Identifying Challenges and Limiting Scope
The challenge of reviewing this book is that it is worthy of both commendation and criticism. For example, while Silk’s principle of honor is surely a biblical and necessary component of a healthy gospel culture in the local church, the expression of that principle through the recognition of modern-day apostles and prophets is not. In other words, the problem is not with the principle of honor (cf. 1 Pet. 2:17; Rom. 12:10; 13:7), or with “honor” as a core value of a church, but with its implementation. The problem is expanding the principle of honor to include recognition of, and submission to, modern-day apostles and prophets.
Therefore, this review will deal with specifically with Silk’s proposal for apostles and prophets as the foundation of the local church, found in chapters two and eight. Chapters 3-7 are largely helpful and applicable to all churches and do not require the recognition of apostles and prophets, which places them beyond the scope of the current review.
Laying a New Foundation
In chapter two, Silk lays out his case for churches to be governed by the fivefold ministry, with apostles and prophets at the helm. This new “wineskin” of leadership, Silk writes, is “one of the primary factors that has kept Bethel hosting the presence [of God]…Without a complete, mature expression of these graces that equip the saints, the people of God cannot be adequately prepared to contain what God is pouring out and release it to the world around them” (47, emphasis added). This effectively sets churches with modern-day apostles and prophets above and apart from those churches led by elders and deacons since the first century.
For these churches that have embraced elder-deacon models of church government, they are charged with “divorcing the supernatural from ministry”:
The problem is that these are earthly-focused models of leadership. Without the flow of grace from the apostles and prophets, who are not only focused on seeing what is going on in Heaven but also on releasing that reality here on earth, these models inevitably lead us to focus on what we know God has done in the past and miss out on what He is doing now (57).
He even suggests that, according to James 3:15, these “earthly-focused” models of leadership are according to man’s wisdom and are, therefore, potentially unspiritual and demonic (60). And yet, the models of church government with elders and deacons, which Silk pejoratively labels as “earthly,” are what God himself has ordained for his church.
First Apostles, Second Prophets, Third Teachers…
The primary Scriptural support Silk gives for this governmental shift is 1 Corinthians 12:28. He claims that Paul lays out an “order of priority” (56) in this particular verse for all churches to follow. “When Paul makes apostles first, prophets second, and teachers third he is describing a flow. The flow streams through the teacher, is released in miracles and healing, and continues through helps and administrations and tongues” (57).

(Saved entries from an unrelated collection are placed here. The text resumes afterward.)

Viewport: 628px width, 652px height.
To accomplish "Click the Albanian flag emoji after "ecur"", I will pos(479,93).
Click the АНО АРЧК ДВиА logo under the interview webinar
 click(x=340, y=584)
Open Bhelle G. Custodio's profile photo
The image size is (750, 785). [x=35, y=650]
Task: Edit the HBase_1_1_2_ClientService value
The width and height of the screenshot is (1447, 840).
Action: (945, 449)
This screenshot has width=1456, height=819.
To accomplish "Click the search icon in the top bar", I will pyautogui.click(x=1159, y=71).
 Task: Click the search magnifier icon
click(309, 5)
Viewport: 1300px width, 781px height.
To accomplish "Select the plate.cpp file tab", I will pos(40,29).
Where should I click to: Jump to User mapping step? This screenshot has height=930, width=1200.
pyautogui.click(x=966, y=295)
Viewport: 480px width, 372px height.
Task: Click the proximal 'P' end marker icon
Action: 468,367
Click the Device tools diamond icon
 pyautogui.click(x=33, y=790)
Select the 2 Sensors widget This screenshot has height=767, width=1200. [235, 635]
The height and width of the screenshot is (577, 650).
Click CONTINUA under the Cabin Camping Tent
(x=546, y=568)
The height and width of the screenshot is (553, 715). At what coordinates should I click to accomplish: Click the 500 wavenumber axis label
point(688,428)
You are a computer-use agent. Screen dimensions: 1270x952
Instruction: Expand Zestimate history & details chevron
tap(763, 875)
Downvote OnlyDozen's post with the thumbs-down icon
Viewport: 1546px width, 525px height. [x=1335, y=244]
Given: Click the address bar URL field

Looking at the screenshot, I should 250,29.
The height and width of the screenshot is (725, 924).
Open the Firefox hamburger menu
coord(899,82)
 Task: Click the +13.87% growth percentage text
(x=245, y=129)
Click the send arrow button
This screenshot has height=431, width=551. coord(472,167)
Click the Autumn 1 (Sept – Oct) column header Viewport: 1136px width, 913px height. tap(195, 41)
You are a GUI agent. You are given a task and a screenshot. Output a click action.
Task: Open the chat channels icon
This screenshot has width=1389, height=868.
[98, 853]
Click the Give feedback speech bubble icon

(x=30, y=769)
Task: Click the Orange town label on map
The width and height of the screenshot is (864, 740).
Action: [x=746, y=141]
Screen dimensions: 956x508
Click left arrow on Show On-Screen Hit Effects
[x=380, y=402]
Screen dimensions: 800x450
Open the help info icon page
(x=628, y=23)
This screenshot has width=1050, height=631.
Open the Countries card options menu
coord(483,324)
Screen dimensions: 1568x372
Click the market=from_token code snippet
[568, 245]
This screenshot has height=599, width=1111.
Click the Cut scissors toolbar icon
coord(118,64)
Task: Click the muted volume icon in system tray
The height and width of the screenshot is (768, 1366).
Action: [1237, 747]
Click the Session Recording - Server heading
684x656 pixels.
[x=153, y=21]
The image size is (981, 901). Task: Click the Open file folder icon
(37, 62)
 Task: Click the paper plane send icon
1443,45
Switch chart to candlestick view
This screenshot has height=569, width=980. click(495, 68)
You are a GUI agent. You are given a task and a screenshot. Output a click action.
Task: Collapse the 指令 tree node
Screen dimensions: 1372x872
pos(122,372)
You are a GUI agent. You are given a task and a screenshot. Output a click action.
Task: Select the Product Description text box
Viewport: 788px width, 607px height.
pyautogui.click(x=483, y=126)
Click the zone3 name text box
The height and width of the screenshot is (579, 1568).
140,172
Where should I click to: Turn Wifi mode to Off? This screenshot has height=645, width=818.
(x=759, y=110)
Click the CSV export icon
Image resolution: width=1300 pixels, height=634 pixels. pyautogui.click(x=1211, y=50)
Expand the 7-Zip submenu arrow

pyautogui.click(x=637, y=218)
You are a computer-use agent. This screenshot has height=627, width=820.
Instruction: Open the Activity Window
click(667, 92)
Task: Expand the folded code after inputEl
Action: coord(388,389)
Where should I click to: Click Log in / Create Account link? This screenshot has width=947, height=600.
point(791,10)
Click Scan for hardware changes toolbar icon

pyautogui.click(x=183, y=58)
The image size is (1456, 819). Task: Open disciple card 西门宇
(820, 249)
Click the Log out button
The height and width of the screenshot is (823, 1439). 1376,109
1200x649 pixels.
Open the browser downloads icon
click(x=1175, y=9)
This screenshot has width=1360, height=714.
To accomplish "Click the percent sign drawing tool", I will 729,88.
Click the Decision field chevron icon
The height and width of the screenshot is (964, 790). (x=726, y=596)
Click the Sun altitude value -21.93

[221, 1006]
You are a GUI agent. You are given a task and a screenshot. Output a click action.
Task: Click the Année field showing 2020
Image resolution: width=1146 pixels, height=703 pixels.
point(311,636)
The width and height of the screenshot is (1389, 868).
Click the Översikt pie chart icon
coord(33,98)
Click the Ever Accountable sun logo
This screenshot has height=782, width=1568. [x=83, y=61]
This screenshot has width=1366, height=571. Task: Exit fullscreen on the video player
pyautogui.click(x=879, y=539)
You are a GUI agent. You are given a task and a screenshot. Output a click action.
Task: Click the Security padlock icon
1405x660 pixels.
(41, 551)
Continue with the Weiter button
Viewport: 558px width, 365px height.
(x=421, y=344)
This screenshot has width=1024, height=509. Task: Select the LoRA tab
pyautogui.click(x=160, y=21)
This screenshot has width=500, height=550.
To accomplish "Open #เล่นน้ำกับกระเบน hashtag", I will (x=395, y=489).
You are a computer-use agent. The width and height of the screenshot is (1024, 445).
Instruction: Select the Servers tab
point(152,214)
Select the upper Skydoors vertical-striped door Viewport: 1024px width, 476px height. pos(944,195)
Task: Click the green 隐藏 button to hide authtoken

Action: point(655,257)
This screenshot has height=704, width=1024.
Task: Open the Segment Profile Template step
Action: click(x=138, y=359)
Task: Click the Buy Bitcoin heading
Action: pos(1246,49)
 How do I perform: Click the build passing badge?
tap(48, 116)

However, this verse alone cannot bear the weight Silk places on it for several reasons. First, apostles and prophets are mentioned here not only because of their importance but because of their appointment in time. The numbered list indicates chronological appointment for the establishment of the church. D. A. Carson notes: “In historical order, God first appointed apostles, then (New Testament) prophets at Pentecost…and then teachers” (Showing the Spirit, 90-91, emphasis added). Second, even if Paul means first in greatness or authority, that still in no way implies that the office of apostle is somehow transferable to believers in the church today, especially when Scripture makes it clear that apostles were eyewitnesses of the resurrected Jesus (Acts 1:21; cf. 1 John 1:1-4; 1 Cor. 9:1) and received their commissioning directly from him (John 20:21; Acts 9). Third, this cannot be where Paul lays out his ideal and comprehensive model of church government because elders and deacons are not even mentioned. In order to understand what the Spirit says to the church about its governance the whole of Scripture must be considered, not just a few isolated passages.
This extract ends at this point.